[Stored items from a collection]
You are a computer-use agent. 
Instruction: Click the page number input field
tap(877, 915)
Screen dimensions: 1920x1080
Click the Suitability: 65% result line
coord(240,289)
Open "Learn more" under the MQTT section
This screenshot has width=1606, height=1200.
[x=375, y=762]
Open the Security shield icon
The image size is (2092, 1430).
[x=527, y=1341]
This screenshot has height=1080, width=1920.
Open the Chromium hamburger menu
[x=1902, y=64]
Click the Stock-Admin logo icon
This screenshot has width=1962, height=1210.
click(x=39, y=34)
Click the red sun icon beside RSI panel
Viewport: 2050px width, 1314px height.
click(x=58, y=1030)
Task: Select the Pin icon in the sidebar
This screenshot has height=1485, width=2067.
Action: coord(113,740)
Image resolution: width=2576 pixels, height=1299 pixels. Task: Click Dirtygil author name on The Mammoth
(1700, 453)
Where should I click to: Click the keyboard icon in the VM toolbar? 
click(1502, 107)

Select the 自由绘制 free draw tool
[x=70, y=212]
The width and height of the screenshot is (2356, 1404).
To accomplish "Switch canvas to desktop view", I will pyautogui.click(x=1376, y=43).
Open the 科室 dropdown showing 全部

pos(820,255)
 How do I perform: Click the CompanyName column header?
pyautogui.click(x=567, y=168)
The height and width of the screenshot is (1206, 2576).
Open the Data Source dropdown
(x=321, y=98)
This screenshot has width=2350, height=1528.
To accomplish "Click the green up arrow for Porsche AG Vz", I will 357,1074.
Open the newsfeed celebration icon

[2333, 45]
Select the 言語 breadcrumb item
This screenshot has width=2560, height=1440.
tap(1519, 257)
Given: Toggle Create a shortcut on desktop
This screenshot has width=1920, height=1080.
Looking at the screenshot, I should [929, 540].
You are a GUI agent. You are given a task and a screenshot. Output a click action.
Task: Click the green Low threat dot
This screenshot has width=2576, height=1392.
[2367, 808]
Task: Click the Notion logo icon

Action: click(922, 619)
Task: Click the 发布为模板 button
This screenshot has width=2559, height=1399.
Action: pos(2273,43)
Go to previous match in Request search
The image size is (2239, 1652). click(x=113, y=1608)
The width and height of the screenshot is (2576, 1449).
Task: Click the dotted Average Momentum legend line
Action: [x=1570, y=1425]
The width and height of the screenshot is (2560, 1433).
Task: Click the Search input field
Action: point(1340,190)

Goal of the exercise => Lines with the word "green" in them should be copied from the preceding records.

Result =>
To accomplish "Click the green up arrow for Porsche AG Vz", I will 357,1074.
Task: Click the green Low threat dot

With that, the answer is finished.